▶ [What the task requires] Among the lines below, output only those between the line holding "Viewport: 473px width, 311px" and the line holding "Task: Open the Google Drive extension icon", inclusive, exactly as written and with no pictures.

▶ [Task inputs]
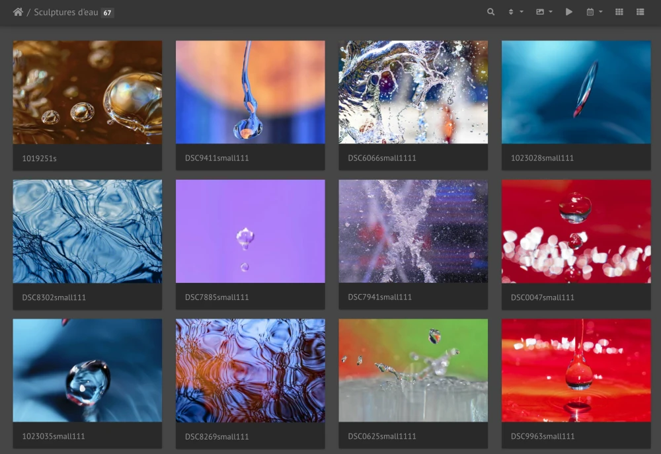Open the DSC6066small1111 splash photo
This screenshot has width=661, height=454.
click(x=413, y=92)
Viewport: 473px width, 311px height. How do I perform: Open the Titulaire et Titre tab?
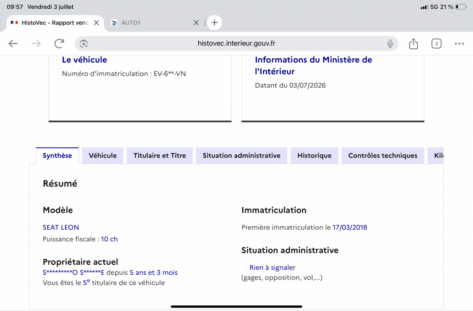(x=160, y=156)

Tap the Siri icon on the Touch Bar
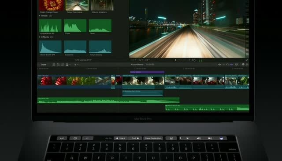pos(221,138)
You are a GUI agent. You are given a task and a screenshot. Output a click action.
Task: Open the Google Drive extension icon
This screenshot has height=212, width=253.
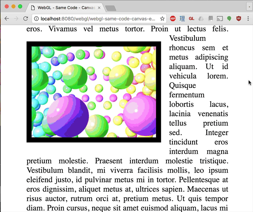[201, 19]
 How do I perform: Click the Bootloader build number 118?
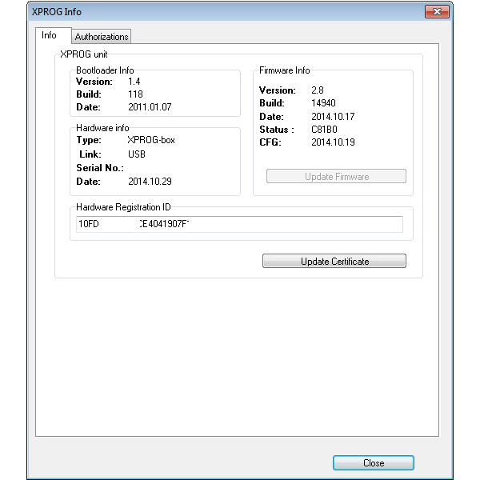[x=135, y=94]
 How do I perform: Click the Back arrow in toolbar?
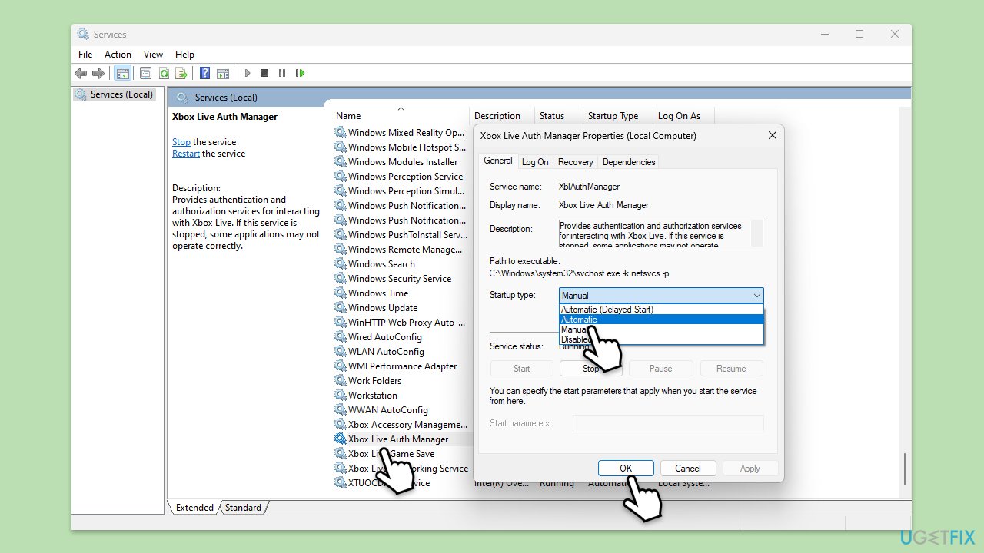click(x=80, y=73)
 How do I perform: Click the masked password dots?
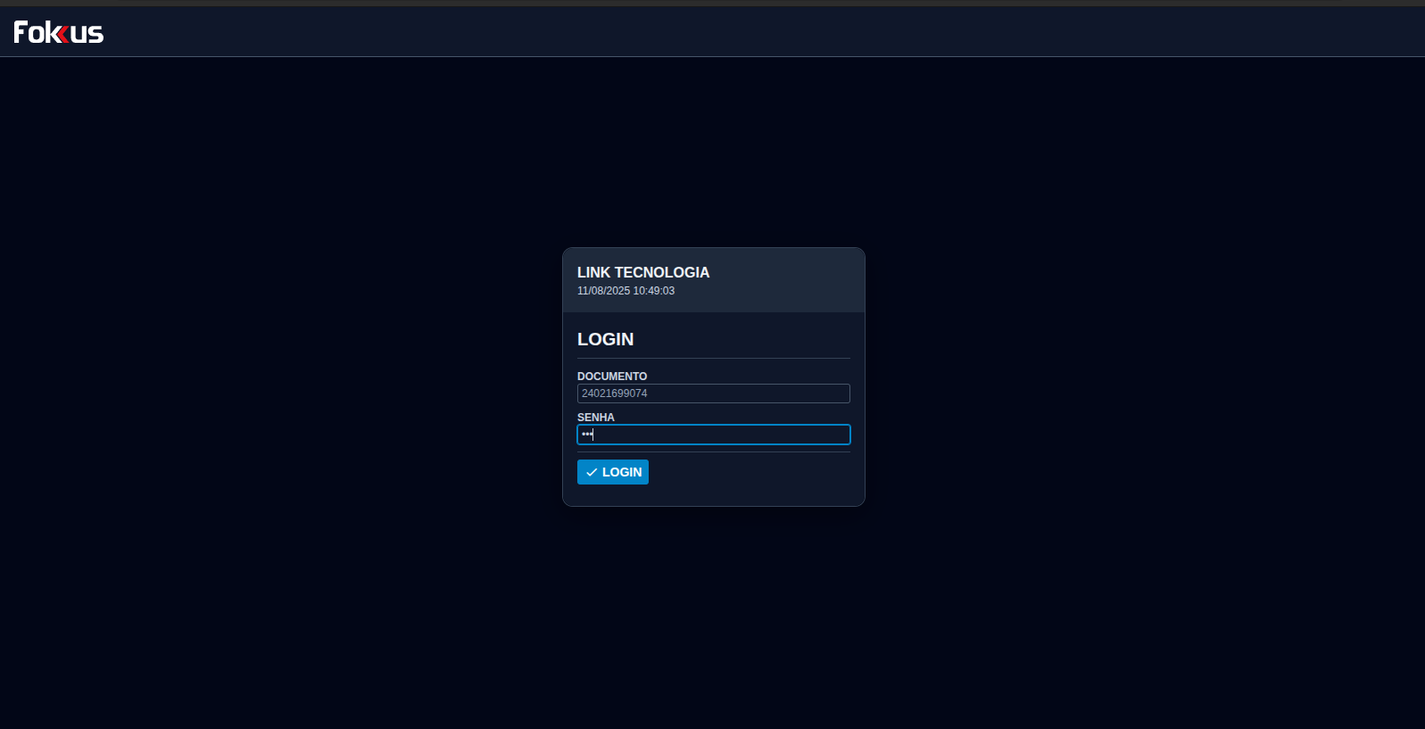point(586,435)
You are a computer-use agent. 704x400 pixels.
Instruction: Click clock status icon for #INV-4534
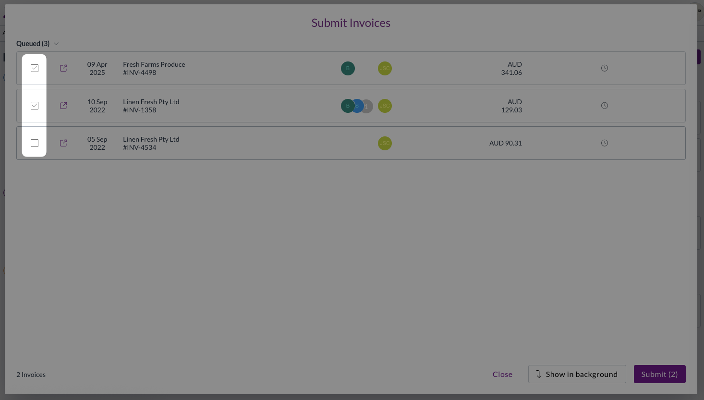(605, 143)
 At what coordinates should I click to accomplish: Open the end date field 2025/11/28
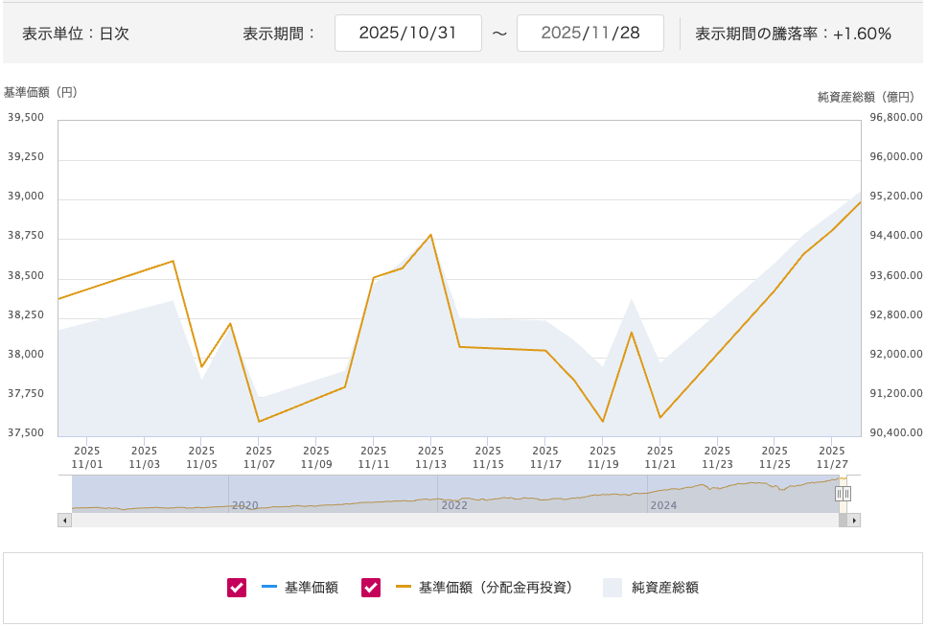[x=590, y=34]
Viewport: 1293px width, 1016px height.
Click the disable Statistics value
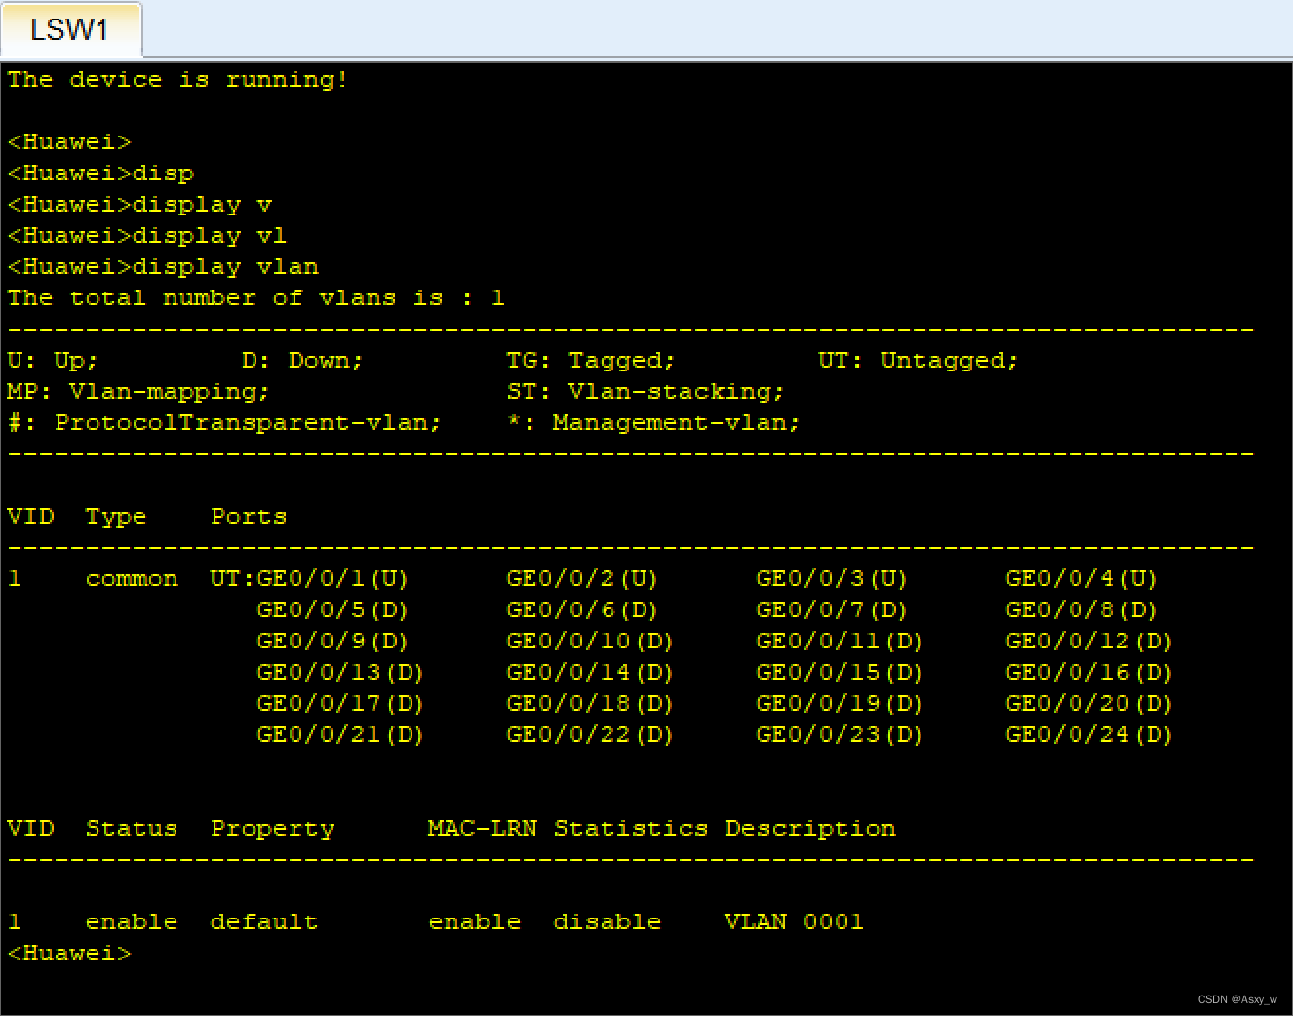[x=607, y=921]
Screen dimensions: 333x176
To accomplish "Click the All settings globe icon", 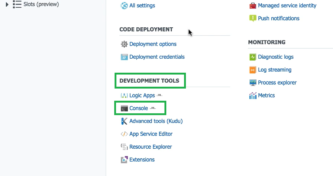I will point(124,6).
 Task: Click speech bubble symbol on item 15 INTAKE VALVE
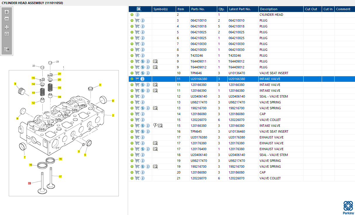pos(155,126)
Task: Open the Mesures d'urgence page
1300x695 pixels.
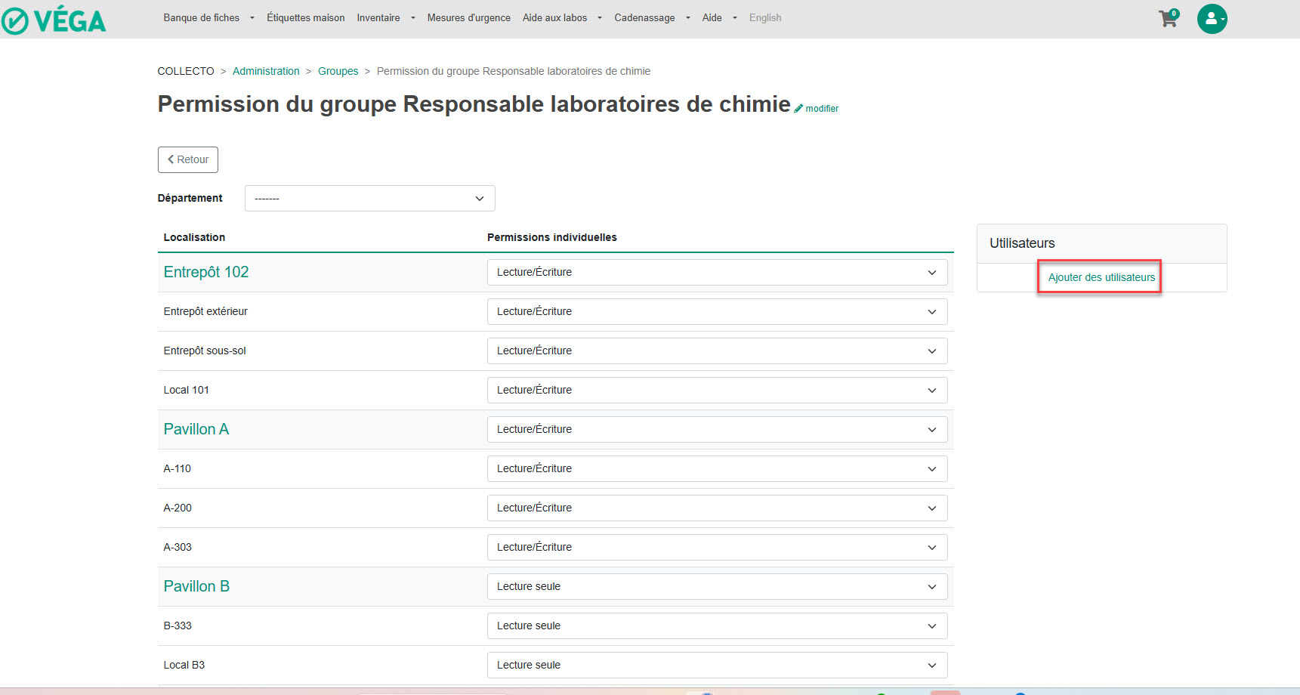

▶ [Answer space]
Viewport: 473px width, 311px height. How do I perform: Open the Titulaire et Titre tab?
(x=160, y=156)

Tap the Siri icon on the Touch Bar
pos(221,138)
You are a GUI agent. You are given a task and a screenshot. Output a click action.
Task: Open the Google Drive extension icon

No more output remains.